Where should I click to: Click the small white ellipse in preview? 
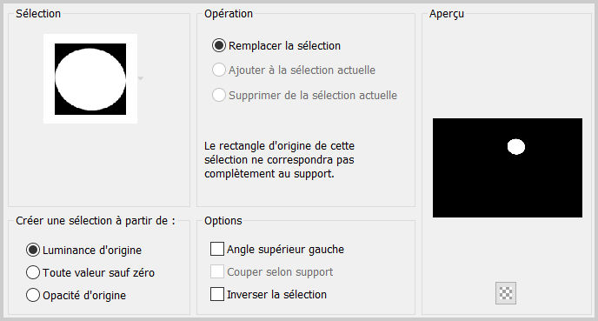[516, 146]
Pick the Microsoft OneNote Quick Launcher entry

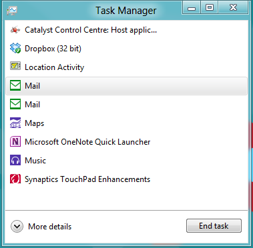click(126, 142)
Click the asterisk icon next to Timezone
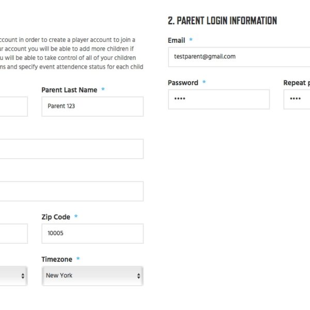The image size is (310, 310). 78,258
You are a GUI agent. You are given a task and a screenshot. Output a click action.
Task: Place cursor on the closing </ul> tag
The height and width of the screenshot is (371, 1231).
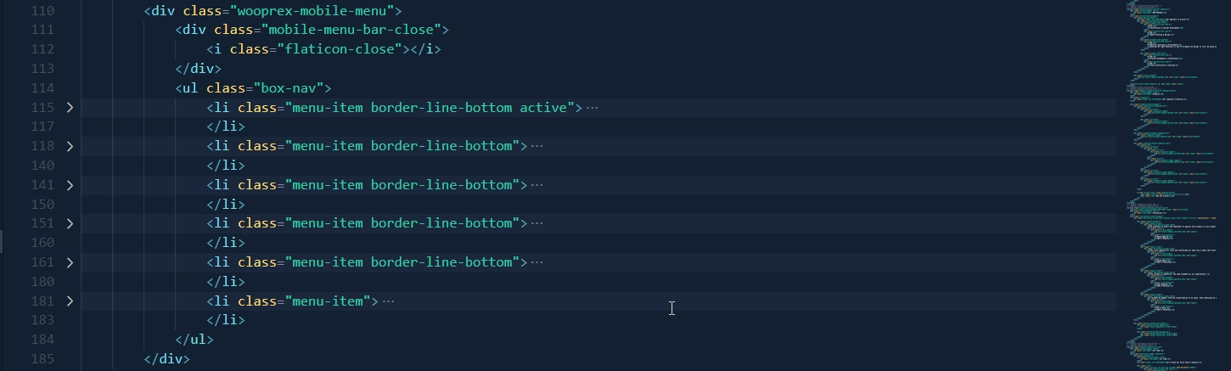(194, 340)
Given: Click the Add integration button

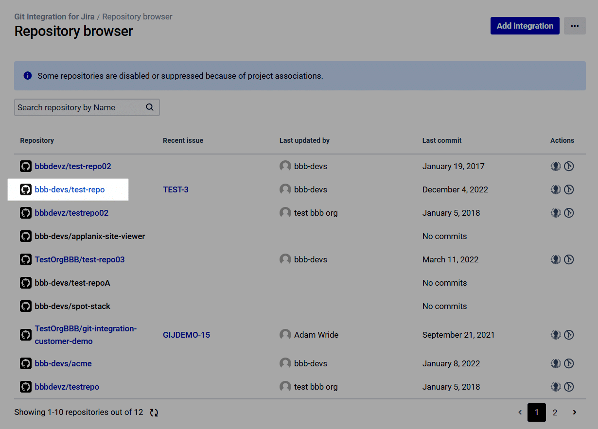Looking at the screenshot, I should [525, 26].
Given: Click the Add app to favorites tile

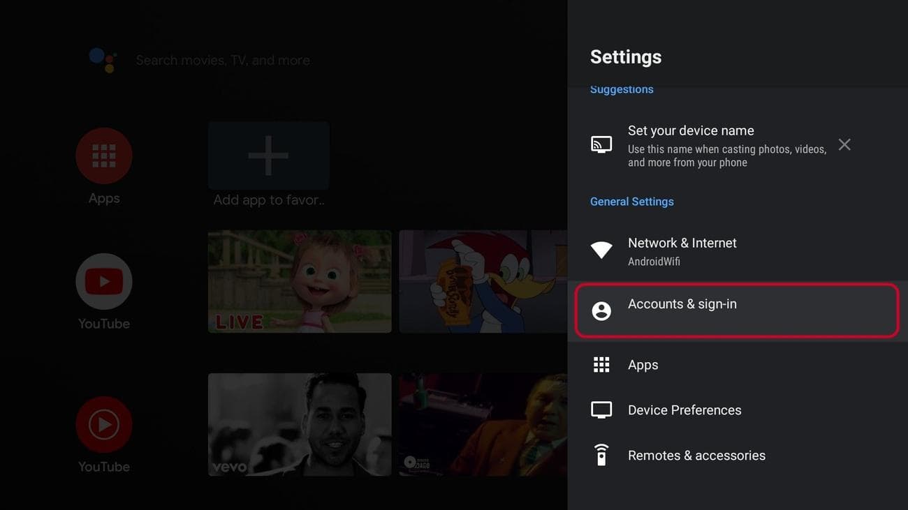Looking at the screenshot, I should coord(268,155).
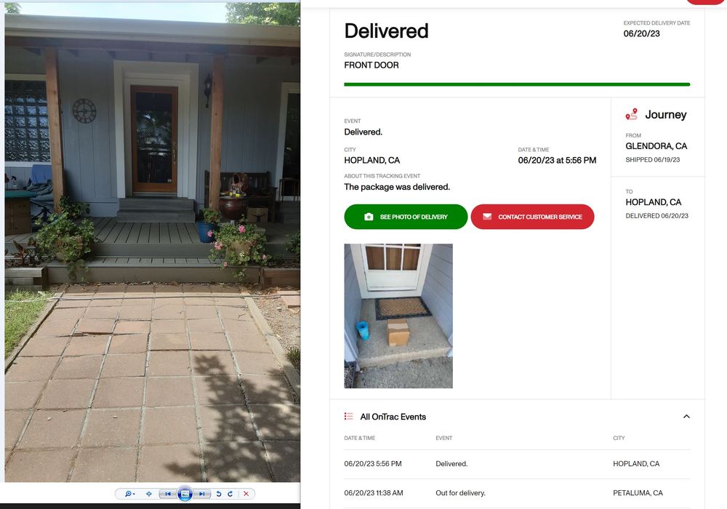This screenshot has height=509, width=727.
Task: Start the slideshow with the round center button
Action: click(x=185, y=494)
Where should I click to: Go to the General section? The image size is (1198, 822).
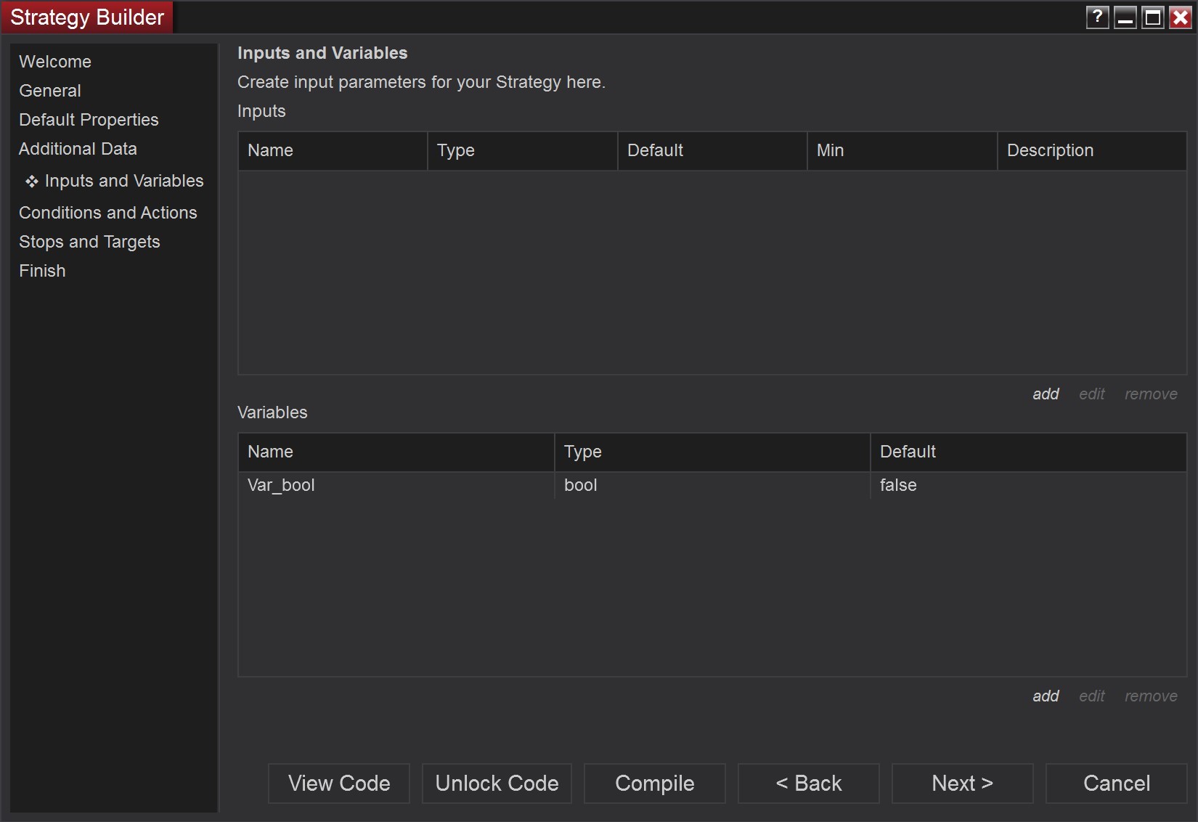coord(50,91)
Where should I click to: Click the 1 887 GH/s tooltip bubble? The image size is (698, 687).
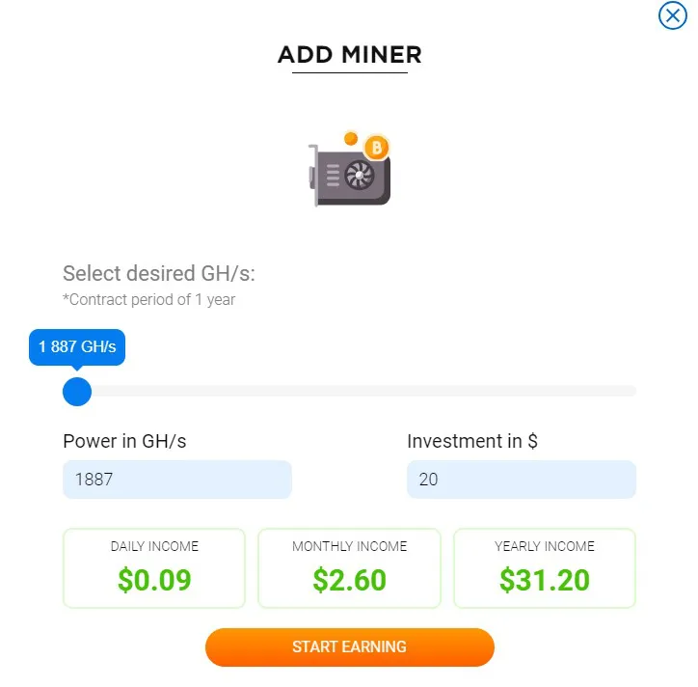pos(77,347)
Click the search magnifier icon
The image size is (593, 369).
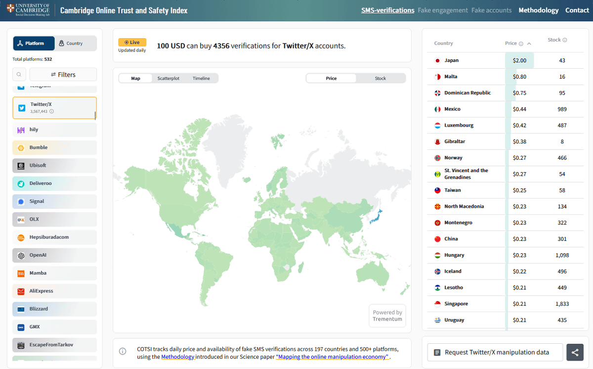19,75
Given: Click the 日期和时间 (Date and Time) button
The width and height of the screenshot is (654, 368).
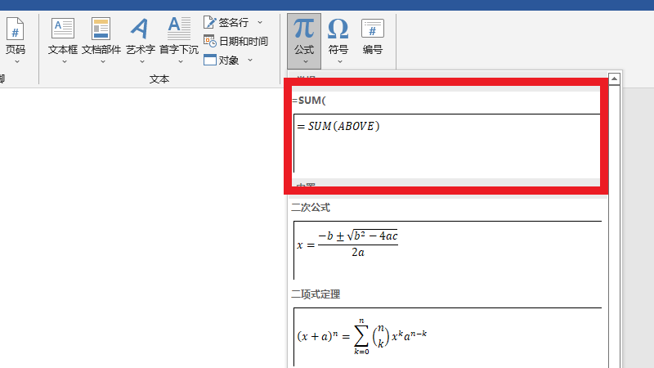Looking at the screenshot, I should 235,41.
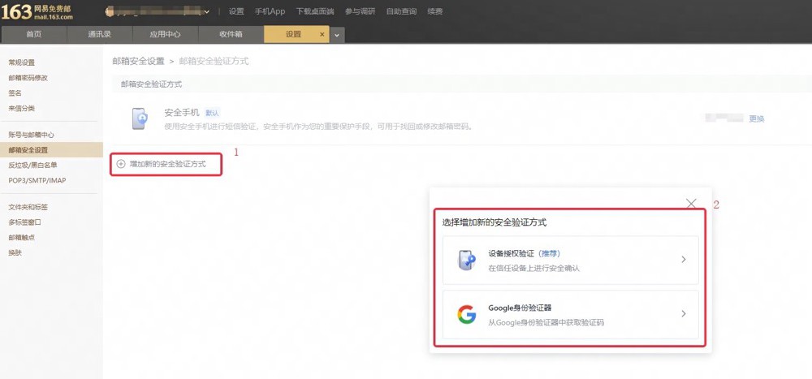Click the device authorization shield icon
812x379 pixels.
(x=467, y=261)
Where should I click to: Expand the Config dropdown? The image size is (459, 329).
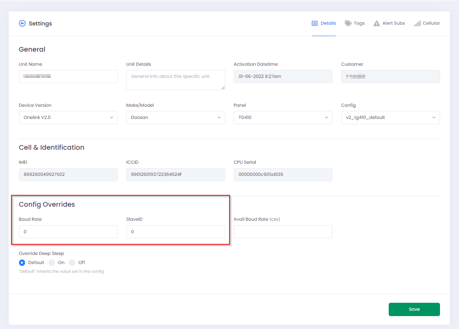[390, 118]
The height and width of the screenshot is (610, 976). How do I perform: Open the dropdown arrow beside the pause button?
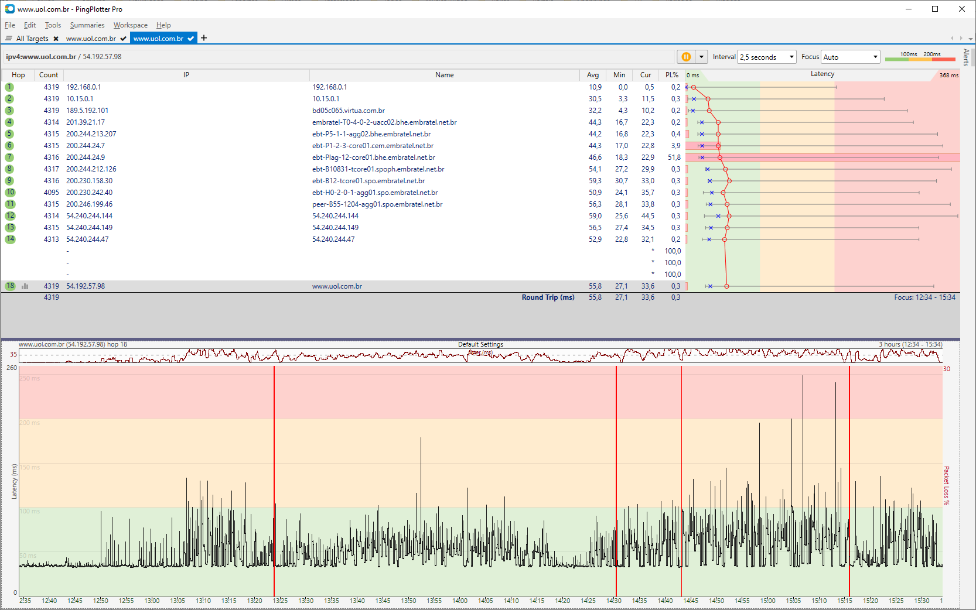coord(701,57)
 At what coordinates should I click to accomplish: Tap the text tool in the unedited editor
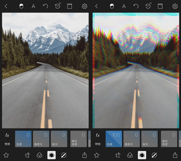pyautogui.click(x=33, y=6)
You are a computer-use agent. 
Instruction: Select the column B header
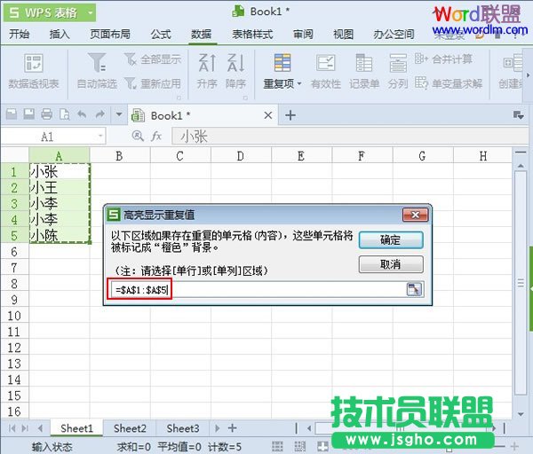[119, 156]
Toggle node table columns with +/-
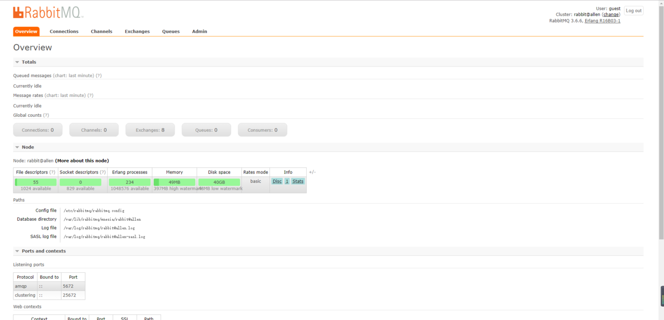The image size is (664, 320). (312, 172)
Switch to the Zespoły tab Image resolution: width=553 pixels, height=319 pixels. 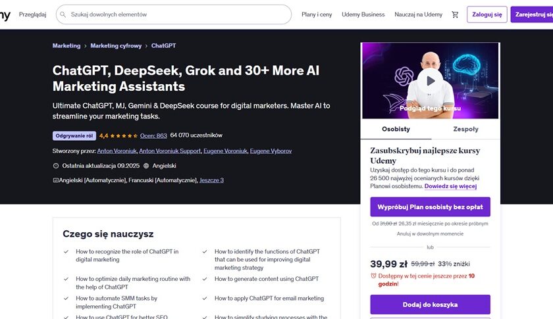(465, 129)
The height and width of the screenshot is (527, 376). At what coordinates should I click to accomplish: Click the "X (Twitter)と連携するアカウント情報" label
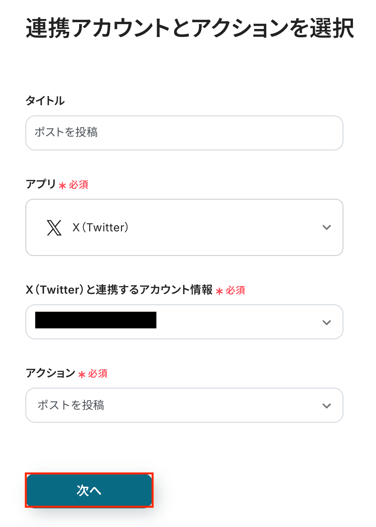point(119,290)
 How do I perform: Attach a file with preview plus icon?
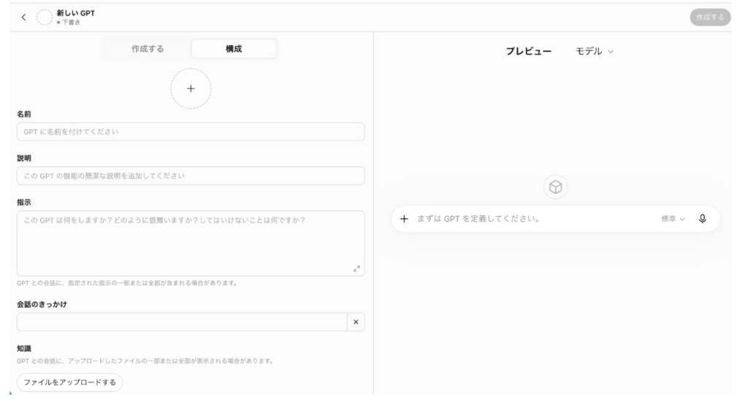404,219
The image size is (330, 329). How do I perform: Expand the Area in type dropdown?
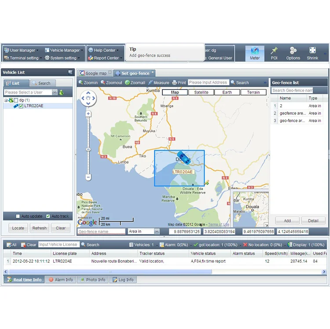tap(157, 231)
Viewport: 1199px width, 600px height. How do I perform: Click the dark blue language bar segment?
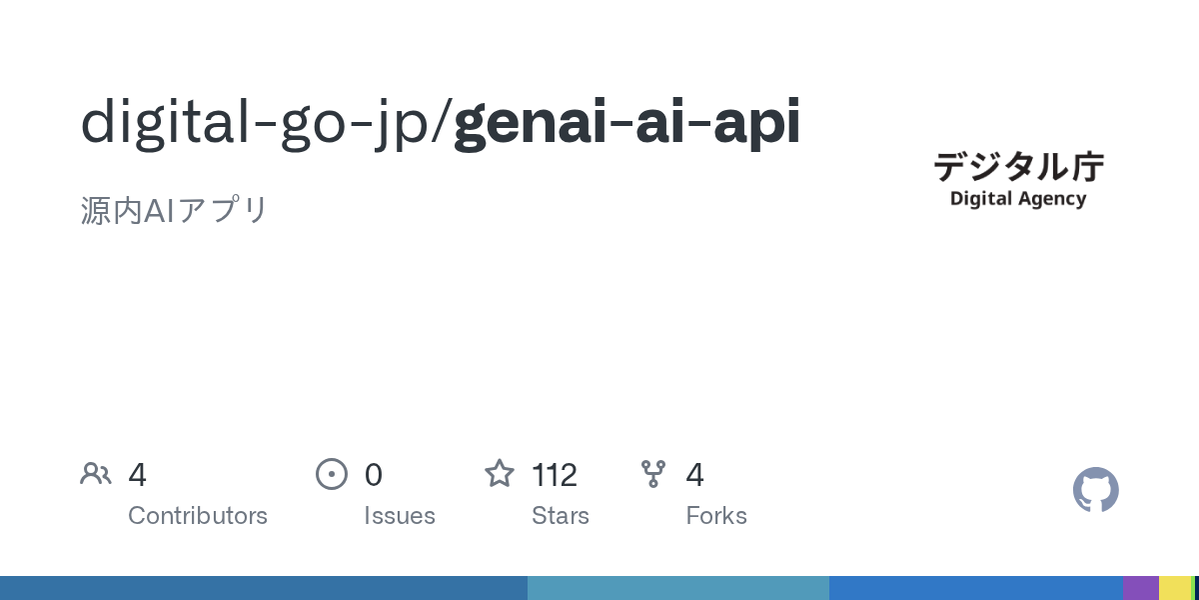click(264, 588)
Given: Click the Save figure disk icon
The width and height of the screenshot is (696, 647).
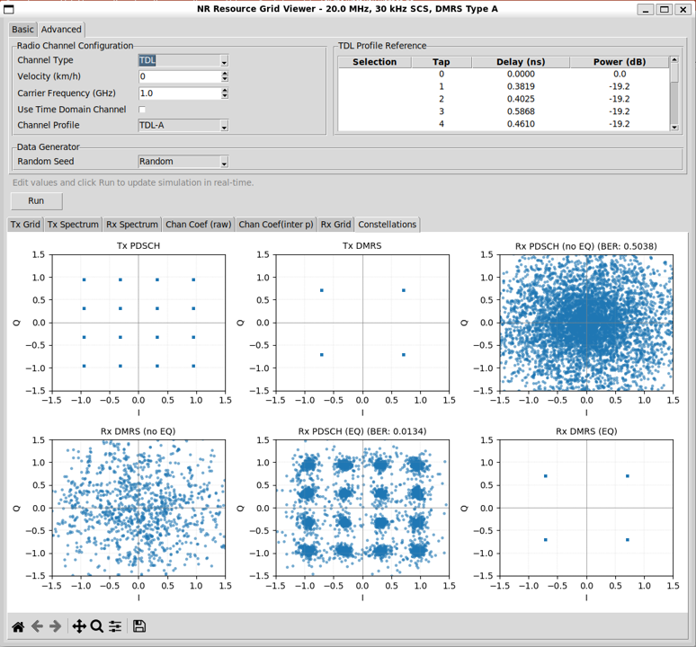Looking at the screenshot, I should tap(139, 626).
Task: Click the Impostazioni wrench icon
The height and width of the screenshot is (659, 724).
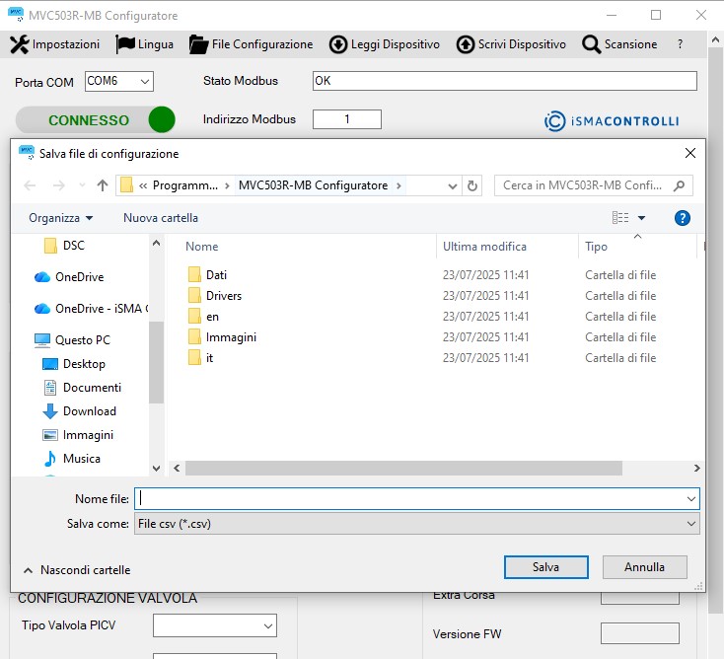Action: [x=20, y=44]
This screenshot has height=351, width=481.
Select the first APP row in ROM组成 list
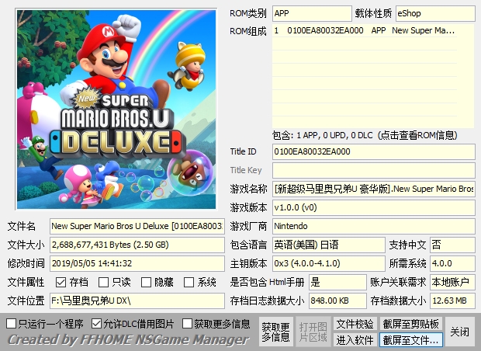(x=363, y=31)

--

# Action item
What this exercise asks for is every line of the data above with the word "agent".

# Response to the task
You are a GUI agent. You are given a task and a screenshot. Output a click action.
You are a computer-use agent. 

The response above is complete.